On September 30, 2020, Posted by , In College, By , With Comments Off on How did people used to pay for college? Why has that changed?

We talked about how attending college is now so expensive, they want far more than 4 years worth of money.  Specifically, colleges want your (parents and children’s) savings, they want your current income, and they want your future income.  Let’s start with some historical perspective.

When my mom was headed to college in the late nineteen sixties, to earn a science degree in a time and place where women didn’t do that, her father’s blue collar trade job of ~$8000/year was well able to support her annual cost of attendance at a premier engineering college (in-state, public) of ~$500.  That’s less than 10% of his income, and it was do-able.
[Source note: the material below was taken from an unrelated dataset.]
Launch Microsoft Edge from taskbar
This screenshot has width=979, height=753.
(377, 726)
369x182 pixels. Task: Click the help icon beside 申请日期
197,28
Yes, my mom worked and saved too, on-campus and on breaks; making it even more do-able for the family.  No parental savings needed, no loans needed.

Then there was my father.  He was on ROTC scholarship during the Vietnam war era, worked 80 hour weeks when on school breaks, plus he worked as a TA on-campus.  He paid for his entire schooling without parental help, or loans.
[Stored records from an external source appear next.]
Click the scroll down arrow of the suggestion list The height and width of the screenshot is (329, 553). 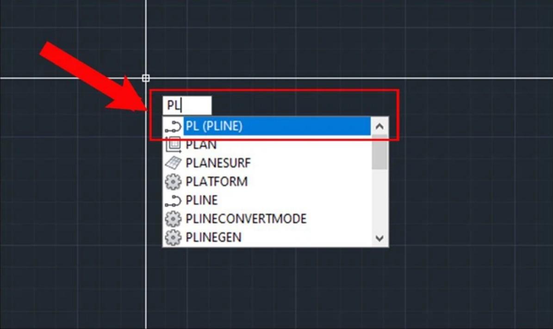click(379, 238)
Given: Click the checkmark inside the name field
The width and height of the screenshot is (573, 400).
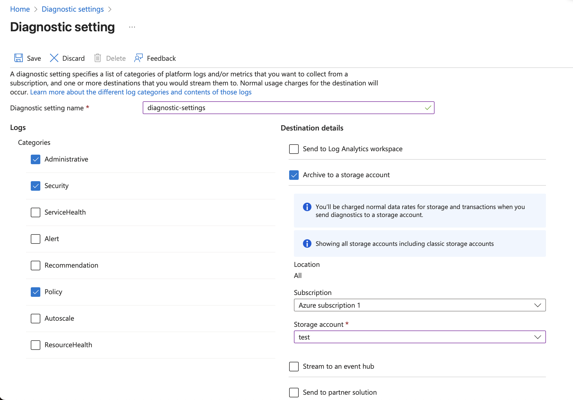Looking at the screenshot, I should (x=427, y=108).
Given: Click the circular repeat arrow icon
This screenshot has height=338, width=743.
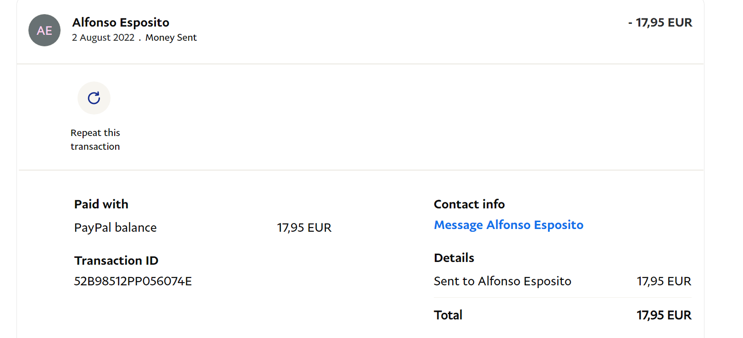Looking at the screenshot, I should point(94,98).
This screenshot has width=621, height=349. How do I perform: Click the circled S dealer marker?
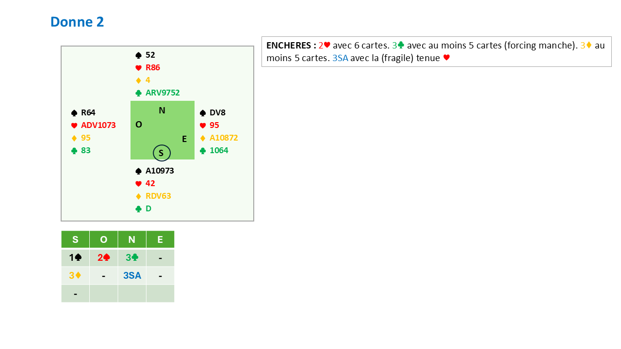pyautogui.click(x=162, y=153)
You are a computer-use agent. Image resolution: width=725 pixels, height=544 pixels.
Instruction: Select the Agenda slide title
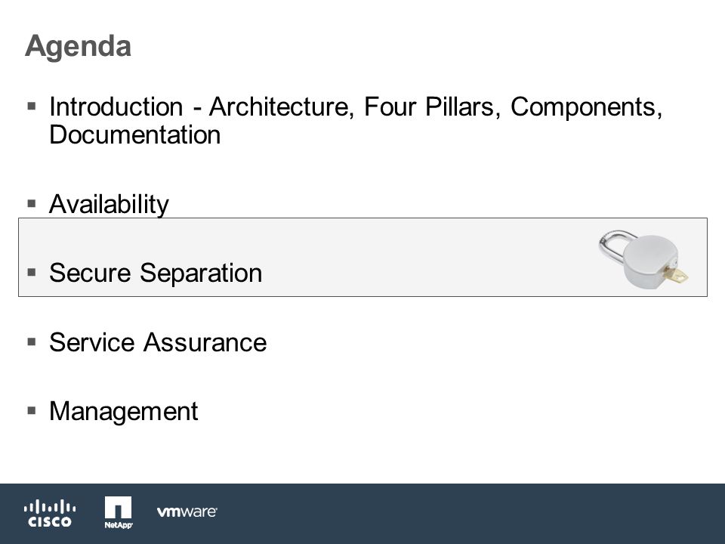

By the time I was going to undergrad, prices vs wages had risen enough that I couldn’t pay for the whole thing out of my own high school and school break work, or my on-campus job.  But I attended a budget-friendly engineering college (engineers don’t feel much need to have fancy, functional is far more important), my student savings and income plus merit scholarships could make an appreciable dent in the bill, and with assistance from my parents I didn’t need to take out student loans.  I chose a field for grad school (and had the grades to qualify) that via a Research Assistant position, included covering my tuition bill as well as a very modest stipend that was enough to rent an apartment and put food on the table, so I didn’t accumulate debt in grad school either.
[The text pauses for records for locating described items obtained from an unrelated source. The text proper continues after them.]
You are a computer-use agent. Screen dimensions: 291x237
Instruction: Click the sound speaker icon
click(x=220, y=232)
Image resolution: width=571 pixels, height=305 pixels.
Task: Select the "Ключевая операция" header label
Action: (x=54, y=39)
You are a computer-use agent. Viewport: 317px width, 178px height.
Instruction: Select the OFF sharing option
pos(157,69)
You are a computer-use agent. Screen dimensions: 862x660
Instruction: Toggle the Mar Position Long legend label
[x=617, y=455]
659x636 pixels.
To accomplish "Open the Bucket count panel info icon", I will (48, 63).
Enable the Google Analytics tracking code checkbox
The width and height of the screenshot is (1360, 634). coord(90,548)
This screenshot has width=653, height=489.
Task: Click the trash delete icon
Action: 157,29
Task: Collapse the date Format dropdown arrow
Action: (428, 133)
In all three of those scenarios, one thing differed from today.  That’s the attitude of the American public about who needs to go to college, and the commoditization of the system.  Dorms were little more than boxes, cafeterias had unimpressive food, a gym consisted of a couple of basketball hoops and a pool, and nobody or few had a car of their own.  That’s all a far cry from today’s glittering jewels of “the college experience.”   I’m not saying that’s what you have in mind for your child.  Unfortunately since college went from the purvey of a small percentage of becoming-adults to a-college-degree-has-become-required-to-work-for-a-hamburger-franchise necessity for all, and money in the form of loans being made available with backing by the federal government, there hasn’t been sufficient downward pressure on college costs to even restrict their growth rate to that of inflation.

My own family’s experiences left me completely ignorant of the student loan scenarios when I met my future husband.  He had graduated at 22 with an unknown student loan balance (but one he thought was low enough to be reasonable), and at 30 he still had thousands of dollars left on them – in fact, by what we’ve pieced together in hindsight, he had barely moved the needle on paying them off by that point.  He should have been eligible for public service loan forgiveness based on who his employer was, but he’d never known to enroll in a qualifying payment plan.  In fact, he had no idea what type of payment plan he was in, what the terms were, what his interest rate was; he thought he was in 0% interest loans courtesy of his place of employment.  And I was ignorant enough to just believe his (well intentioned) claims.  It is only now, years later, in hindsight that I realize he/we probably paid thousands of extra dollars on those student loans, out of ignorance at the time.